Ejercicio: Repite completo y sin ningún cambio el texto sobre la guarida de Villa de Guájar Fondón.

No es necesario desplazarse a
París, el Cairo o Roma para deleitarse un día cualquiera, basta con acudir a esta singular guarida donde, cual arca de Noé, se guarda un animal de cada especie para
que no se extinga en el devenir del tiempo por mor de raros diluvios, guerras atómicas o malignos tornados.
En el caso que nos ocupa, sin
querer tocar la luna con los dedos o cuadricular el círculo, se puede afirmar
sin tapujos que aquella tarde se puso una pica en Flandes, disfrutando con la sencillez y la más recalcitrante espontaneidad de la vida creativa, que
brotaba del talento humano, servido en fructíferos cuencos y momentos de sabia armonía
con el cosmos, dándose la mano entre sí los corazones en ese aventurado y
venturoso encuentro.
Y de esa guisa transcurrió el inesperado
encuentro en la célebre guarida, en Villa de Guájar Fondón, y así lo narra el cronista, reencarnado todo en el alma y en la
quintaesencia del anfitrión, que no se sabe a ciencia cierta si vino del Perú volando como
un cóndor o de polizón por tierra, mar o aire a poner los eruditos huevos en este nido enclavado en las estribaciones de la legendaria Era de la Cruz, silo de vitales granos para el sustento, el pan de la vida, y como no sólo de pan vive el
hombre, se llevan a cabo unos encuentros literario-científicos, que
tienen mucho ver con la armonía de las esferas pitagóricas y los movimientos interplanetarios de épocas
medievales, poniendo la guinda lo último de nuestros días en el campo de la investigación.

Líneas de datos:
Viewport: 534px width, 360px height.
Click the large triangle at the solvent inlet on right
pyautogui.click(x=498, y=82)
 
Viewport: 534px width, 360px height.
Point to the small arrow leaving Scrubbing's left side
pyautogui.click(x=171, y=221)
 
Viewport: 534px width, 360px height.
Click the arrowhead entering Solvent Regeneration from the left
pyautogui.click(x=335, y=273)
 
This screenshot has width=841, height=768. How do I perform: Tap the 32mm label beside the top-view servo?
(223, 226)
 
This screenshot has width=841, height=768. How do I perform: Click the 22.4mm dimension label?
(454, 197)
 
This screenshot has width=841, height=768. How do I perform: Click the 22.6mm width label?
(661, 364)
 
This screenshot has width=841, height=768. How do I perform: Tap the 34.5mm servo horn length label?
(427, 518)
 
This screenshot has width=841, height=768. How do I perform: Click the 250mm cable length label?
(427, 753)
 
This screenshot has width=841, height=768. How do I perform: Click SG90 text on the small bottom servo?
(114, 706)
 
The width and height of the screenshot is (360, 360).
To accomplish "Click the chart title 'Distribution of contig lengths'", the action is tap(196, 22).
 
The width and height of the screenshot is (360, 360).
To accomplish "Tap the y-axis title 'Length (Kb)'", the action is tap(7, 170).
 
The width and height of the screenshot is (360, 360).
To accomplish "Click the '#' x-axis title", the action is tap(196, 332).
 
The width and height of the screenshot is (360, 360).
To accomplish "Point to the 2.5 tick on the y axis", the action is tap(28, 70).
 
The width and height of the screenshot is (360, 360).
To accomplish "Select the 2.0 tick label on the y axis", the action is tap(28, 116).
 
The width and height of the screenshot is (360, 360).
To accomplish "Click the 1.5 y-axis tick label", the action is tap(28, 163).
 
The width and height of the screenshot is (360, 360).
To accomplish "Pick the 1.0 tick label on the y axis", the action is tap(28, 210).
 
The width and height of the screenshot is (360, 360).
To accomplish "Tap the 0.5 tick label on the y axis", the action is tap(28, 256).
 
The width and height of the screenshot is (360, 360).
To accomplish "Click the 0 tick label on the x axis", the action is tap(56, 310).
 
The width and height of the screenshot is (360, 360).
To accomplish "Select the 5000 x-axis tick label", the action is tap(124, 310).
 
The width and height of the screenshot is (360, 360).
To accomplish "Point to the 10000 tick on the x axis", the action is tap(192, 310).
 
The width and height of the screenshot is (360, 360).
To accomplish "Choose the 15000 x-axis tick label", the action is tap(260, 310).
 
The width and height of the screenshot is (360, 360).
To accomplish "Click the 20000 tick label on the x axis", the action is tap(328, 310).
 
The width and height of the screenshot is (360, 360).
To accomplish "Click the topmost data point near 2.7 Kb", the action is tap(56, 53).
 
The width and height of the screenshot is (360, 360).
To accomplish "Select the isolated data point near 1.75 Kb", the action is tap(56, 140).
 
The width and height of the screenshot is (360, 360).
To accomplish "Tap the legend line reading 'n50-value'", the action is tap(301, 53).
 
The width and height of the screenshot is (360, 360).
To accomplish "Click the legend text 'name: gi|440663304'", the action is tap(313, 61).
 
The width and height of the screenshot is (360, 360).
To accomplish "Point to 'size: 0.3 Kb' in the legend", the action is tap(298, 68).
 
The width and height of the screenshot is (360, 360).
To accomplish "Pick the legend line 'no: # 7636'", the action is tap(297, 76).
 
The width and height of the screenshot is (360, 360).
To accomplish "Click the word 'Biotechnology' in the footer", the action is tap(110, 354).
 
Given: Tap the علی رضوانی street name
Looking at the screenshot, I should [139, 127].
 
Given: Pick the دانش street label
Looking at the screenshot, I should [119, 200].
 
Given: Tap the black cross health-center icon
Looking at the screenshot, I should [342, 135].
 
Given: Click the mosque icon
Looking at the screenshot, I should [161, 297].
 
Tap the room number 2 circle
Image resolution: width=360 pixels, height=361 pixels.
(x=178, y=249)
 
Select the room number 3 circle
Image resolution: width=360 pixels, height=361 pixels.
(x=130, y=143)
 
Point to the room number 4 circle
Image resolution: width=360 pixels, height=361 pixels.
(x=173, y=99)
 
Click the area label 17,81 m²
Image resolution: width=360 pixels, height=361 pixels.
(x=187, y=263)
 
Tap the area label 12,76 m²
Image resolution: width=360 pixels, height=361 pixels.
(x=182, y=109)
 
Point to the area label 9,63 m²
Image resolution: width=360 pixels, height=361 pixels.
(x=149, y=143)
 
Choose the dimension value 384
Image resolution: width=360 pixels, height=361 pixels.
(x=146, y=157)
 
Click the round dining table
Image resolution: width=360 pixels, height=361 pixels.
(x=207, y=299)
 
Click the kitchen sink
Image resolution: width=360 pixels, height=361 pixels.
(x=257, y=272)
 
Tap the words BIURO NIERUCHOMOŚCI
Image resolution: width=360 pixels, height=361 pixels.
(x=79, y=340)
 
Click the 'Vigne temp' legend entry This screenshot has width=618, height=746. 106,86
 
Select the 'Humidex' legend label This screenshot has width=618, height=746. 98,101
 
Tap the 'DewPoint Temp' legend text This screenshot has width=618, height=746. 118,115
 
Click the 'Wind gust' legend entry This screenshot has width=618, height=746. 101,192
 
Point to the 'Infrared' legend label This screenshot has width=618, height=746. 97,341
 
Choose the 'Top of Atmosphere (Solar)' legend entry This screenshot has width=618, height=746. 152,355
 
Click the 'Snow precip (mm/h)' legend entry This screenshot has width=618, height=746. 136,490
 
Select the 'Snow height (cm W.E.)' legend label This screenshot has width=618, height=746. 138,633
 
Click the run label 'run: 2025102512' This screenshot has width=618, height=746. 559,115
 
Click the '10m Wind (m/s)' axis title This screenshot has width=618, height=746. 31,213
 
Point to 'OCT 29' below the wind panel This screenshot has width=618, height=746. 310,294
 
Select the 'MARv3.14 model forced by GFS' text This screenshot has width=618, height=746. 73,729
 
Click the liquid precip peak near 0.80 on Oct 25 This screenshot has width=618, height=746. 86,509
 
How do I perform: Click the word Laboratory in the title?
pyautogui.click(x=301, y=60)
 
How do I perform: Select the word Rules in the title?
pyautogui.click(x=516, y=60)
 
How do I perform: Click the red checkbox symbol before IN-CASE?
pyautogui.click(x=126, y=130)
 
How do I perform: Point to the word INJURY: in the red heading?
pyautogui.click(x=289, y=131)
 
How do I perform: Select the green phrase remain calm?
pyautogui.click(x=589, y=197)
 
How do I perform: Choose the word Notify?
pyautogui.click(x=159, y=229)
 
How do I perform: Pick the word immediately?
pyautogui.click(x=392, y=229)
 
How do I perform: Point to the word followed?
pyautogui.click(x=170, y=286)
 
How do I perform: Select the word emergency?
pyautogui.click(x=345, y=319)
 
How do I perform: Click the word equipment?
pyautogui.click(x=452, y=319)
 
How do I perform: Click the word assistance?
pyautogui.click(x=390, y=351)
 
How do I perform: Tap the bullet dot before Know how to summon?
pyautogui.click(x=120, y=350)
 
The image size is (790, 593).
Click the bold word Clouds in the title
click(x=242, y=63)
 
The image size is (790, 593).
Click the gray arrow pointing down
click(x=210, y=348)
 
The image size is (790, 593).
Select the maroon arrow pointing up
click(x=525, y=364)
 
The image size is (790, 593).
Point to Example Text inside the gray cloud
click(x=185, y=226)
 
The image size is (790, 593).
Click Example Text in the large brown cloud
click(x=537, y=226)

Respuesta:
No es necesario desplazarse a
París, el Cairo o Roma para deleitarse un día cualquiera, basta con acudir a esta singular guarida donde, cual arca de Noé, se guarda un animal de cada especie para
que no se extinga en el devenir del tiempo por mor de raros diluvios, guerras atómicas o malignos tornados.
En el caso que nos ocupa, sin
querer tocar la luna con los dedos o cuadricular el círculo, se puede afirmar
sin tapujos que aquella tarde se puso una pica en Flandes, disfrutando con la sencillez y la más recalcitrante espontaneidad de la vida creativa, que
brotaba del talento humano, servido en fructíferos cuencos y momentos de sabia armonía
con el cosmos, dándose la mano entre sí los corazones en ese aventurado y
venturoso encuentro.
Y de esa guisa transcurrió el inesperado
encuentro en la célebre guarida, en Villa de Guájar Fondón, y así lo narra el cronista, reencarnado todo en el alma y en la
quintaesencia del anfitrión, que no se sabe a ciencia cierta si vino del Perú volando como
un cóndor o de polizón por tierra, mar o aire a poner los eruditos huevos en este nido enclavado en las estribaciones de la legendaria Era de la Cruz, silo de vitales granos para el sustento, el pan de la vida, y como no sólo de pan vive el
hombre, se llevan a cabo unos encuentros literario-científicos, que
tienen mucho ver con la armonía de las esferas pitagóricas y los movimientos interplanetarios de épocas
medievales, poniendo la guinda lo último de nuestros días en el campo de la investigación.